### Data:

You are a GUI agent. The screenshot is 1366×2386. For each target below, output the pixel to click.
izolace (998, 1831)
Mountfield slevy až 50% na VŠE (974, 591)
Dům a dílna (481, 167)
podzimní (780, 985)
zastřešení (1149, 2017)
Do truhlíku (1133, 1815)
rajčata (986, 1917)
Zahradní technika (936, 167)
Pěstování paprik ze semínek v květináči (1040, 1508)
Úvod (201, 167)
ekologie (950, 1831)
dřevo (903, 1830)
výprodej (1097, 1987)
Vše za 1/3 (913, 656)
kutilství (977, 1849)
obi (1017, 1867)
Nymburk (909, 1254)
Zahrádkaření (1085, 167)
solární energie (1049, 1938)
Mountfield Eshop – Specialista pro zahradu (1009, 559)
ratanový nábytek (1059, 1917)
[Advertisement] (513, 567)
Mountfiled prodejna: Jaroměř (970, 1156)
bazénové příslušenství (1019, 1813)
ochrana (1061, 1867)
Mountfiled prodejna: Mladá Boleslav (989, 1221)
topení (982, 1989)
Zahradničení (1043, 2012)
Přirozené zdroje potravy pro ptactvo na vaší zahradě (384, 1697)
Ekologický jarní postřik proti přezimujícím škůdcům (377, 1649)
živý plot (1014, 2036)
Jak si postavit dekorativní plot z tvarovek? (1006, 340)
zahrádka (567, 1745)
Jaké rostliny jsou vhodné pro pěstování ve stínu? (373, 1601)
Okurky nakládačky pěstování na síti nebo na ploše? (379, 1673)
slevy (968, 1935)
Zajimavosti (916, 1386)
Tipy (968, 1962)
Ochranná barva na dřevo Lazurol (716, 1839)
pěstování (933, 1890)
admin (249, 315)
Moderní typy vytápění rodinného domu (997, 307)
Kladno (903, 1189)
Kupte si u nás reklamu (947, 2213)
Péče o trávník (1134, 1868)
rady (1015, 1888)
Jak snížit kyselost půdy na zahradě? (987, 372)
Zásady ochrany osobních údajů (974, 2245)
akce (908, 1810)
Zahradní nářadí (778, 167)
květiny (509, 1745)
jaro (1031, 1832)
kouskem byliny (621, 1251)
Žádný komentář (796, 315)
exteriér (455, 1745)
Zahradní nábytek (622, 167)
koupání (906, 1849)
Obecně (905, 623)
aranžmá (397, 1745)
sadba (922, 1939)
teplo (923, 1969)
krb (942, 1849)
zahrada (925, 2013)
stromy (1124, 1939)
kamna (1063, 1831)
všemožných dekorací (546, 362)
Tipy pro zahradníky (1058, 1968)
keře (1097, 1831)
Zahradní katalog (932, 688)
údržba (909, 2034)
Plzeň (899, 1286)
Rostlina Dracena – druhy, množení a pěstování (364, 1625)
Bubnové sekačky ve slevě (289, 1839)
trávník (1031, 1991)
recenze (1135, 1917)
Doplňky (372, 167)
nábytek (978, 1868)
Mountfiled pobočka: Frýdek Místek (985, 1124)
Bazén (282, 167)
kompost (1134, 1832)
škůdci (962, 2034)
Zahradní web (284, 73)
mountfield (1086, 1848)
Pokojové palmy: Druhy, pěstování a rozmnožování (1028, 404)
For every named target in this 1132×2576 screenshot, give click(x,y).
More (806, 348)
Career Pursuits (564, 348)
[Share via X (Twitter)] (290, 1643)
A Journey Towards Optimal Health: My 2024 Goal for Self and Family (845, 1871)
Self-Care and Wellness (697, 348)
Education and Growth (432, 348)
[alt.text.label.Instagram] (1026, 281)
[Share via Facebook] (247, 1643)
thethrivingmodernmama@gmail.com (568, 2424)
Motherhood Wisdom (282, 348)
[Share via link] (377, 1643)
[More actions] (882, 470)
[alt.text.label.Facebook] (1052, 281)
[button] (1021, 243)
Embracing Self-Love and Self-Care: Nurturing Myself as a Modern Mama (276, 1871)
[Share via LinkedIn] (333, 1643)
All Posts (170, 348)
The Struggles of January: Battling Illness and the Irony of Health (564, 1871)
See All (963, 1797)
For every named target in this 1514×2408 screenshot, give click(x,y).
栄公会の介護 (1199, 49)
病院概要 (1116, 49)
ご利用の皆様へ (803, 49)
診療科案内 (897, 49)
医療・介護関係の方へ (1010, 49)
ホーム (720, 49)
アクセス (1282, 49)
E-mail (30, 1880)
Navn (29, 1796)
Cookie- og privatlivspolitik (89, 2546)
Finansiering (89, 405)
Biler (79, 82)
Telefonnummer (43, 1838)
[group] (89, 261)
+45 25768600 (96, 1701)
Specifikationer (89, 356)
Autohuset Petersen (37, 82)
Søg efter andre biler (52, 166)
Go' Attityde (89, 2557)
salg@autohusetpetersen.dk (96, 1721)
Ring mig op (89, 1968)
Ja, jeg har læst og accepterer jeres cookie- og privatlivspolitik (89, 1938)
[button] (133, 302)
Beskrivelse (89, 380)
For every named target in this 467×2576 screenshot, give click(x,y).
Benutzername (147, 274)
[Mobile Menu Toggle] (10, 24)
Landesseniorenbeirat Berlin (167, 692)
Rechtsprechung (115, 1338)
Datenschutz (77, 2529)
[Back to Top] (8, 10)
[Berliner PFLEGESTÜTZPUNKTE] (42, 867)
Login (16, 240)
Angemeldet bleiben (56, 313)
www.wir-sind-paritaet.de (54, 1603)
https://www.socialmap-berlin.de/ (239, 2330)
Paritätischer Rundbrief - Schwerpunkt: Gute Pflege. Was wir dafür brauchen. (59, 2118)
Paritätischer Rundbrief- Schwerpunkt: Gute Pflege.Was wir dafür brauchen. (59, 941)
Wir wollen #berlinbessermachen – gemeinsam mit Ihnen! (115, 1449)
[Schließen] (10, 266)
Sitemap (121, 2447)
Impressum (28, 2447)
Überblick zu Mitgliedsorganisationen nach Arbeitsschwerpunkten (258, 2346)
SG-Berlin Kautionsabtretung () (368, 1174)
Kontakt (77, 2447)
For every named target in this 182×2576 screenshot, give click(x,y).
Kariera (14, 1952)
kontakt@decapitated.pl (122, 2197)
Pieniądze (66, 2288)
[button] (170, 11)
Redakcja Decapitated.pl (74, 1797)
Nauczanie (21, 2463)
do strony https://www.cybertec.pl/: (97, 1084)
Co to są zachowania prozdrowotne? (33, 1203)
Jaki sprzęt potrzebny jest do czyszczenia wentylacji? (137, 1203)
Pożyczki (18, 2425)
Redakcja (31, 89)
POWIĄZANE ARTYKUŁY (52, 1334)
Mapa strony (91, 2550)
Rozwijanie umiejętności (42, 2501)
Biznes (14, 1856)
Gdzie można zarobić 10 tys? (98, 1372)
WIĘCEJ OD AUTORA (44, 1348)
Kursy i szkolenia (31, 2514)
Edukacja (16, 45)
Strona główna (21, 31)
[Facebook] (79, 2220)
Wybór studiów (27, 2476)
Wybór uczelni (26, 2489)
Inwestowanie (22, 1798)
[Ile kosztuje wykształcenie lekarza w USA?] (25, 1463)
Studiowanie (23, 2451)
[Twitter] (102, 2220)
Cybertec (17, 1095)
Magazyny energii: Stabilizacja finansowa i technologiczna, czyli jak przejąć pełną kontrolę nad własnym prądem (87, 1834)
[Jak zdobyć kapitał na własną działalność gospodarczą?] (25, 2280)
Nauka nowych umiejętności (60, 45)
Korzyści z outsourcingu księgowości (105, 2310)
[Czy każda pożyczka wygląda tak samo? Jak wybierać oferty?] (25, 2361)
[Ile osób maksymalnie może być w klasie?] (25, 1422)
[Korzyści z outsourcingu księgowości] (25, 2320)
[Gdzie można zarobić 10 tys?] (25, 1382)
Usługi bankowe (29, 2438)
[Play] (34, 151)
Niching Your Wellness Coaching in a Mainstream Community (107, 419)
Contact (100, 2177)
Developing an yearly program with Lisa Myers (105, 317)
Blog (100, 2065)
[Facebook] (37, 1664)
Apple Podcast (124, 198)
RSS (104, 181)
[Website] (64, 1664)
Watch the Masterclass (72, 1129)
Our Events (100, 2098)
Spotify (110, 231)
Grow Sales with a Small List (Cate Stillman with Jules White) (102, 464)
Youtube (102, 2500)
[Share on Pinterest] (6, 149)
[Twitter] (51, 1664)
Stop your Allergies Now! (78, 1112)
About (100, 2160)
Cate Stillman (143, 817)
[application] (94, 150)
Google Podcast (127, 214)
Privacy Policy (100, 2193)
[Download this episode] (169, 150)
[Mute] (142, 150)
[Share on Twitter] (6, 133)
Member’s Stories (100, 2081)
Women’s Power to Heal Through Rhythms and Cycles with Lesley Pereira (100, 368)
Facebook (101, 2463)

### Task details:
Word for word, reproduce the listing above from its start up to and including the line that has "Zahradní technika (936, 167)". Give only those lines.

### Task solution:
You are a GUI agent. The screenshot is 1366×2386. For each target below, output the pixel to click.
izolace (998, 1831)
Mountfield slevy až 50% na VŠE (974, 591)
Dům a dílna (481, 167)
podzimní (780, 985)
zastřešení (1149, 2017)
Do truhlíku (1133, 1815)
rajčata (986, 1917)
Zahradní technika (936, 167)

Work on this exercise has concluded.